[[ Passage for review open ]]

Winning time
During his playing days on the court, basketball legend Earvin 'Magic' Johnson relished the last two minutes of big playoff games. Usually, those final moments would see Magic single—handedly taking over the ball game with a tough hoop, a sleight of hand pass, or a key rebound. Magic loved the pressure, the competition, and — most of the time — the end result. He called it winning time.
We find ourselves in the waning moments of the 2004 presidential campaign, and winning time begins tonight with the first debate between President George W. Bush and Sen. John Kerry. Fittingly, the subject of the evening will be foreign policy since national security is, no matter what the Bush—as—Herbert Hoover Democratic Party wants you to believe, the most vital issue of the day and the most important duty of the presidency.
Once again the President is fortunate in his competition, for he is not facing the political equivalent of the Bird's Boston Celtics or Jordan's Chicago Bulls. Kerry is more like an expansion team that somehow lucked into the playoffs thanks to a severely diluted talent pool in the league — think Dennis Kucinich running the point for the Clippers with Howard Dean as general manager, Wesley Clark as coach, and John Edwards as ball boy. Despite Kerry throwing up brick after brick and committing a slew of turnovers this summer, his team has its share of devoted fanatics and, as history tells us in politics and sports, anything can happen.
President Bush certainly does not need any advice from the blogosphere, but it is expected that he use this opportunity Thursday night to effectively signal the end the series and raise another championship banner. As he has shown throughout, Kerry will be ruthless in his accusations, reckless with the truth, and aggressive in his last—ditch effort to save his faltering campaign. As James Fallows points out in his insightful article regarding the debating styles of the candidates, Kerry was successful in past debates when he was prosecutorial in tone and tenor, trying to put his opponent on the defensive. Sadly for Kerry, it is he who will have to spend the evening back on his heels, trying to defend the indefensible, otherwise known as his public career.
When Kerry parrots his neighbor Ted Kennedy in claiming that President Bush has turned America's allies against us, the President must respond indignantly to this by calling it the outrageous, insulting lie it is. Charles Krauthammer pointed out that Australia, to name one nation, has consistently been with us in the conflicts of the past 100 years, more so than Great Britain, France, and, of course, Germany. One hopes the President asks Kerry why he spends so much time denigrating our true friends, calling them the 'coalition of the coerced and the bribed,' to please people in France and Germany, who wish us ill. And why his sister has been telling Australians that their support for us will eran them terror attacks.

[[ Passage for review closed ]]
[[ Information provided open ]]

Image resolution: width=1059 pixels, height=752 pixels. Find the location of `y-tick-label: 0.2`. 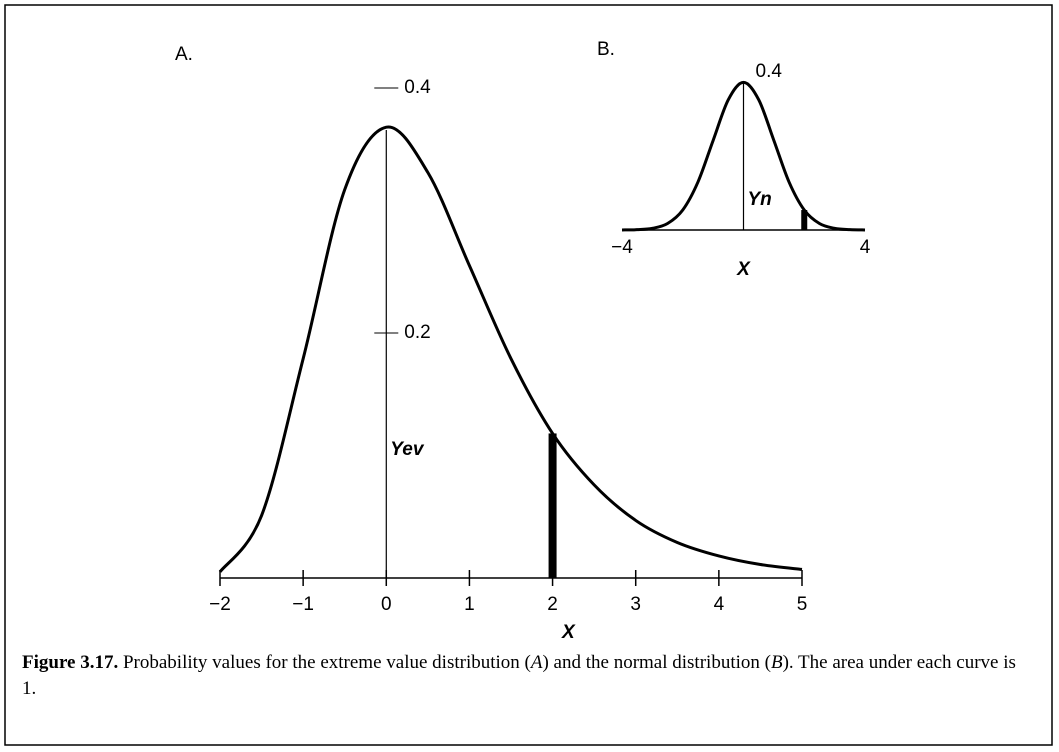

y-tick-label: 0.2 is located at coordinates (417, 332).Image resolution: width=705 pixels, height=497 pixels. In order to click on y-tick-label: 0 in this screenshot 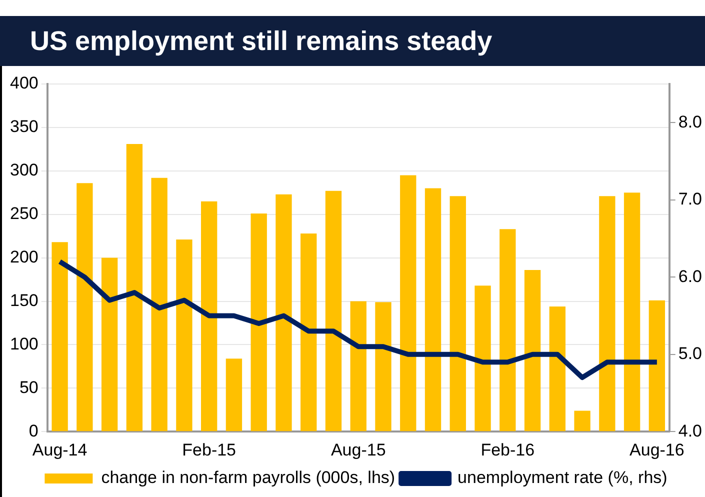, I will do `click(33, 430)`.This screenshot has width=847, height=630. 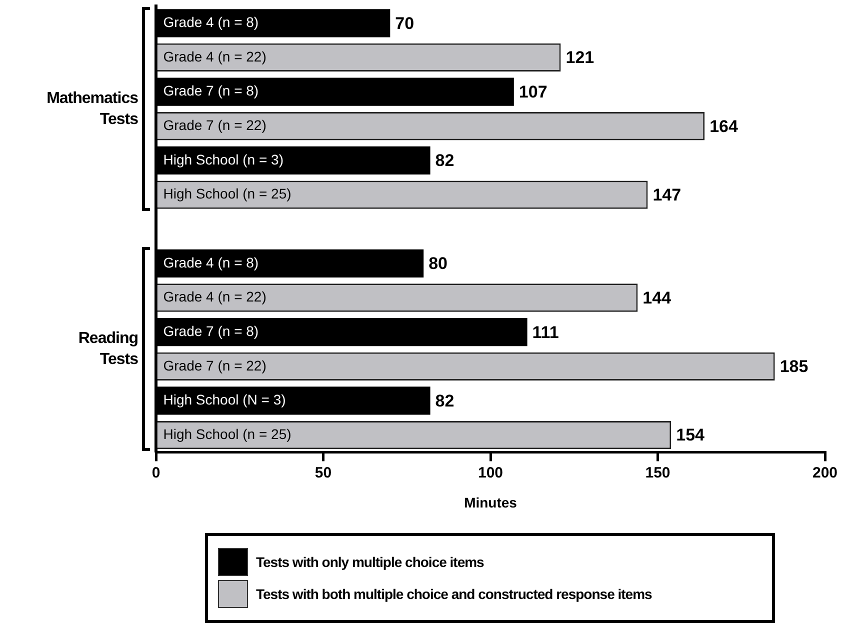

[[ Information provided closed ]]

## Assignment
Rewrite the passage of the debate commentary between "President Bush certainly" and "his public career.", inclusive, with "blogosphere" replaced by "press corps". Rely only on the commentary itself.

## Solution below
President Bush certainly does not need any advice from the press corps, but it is expected that he use this opportunity Thursday night to effectively signal the end the series and raise another championship banner. As he has shown throughout, Kerry will be ruthless in his accusations, reckless with the truth, and aggressive in his last—ditch effort to save his faltering campaign. As James Fallows points out in his insightful article regarding the debating styles of the candidates, Kerry was successful in past debates when he was prosecutorial in tone and tenor, trying to put his opponent on the defensive. Sadly for Kerry, it is he who will have to spend the evening back on his heels, trying to defend the indefensible, otherwise known as his public career.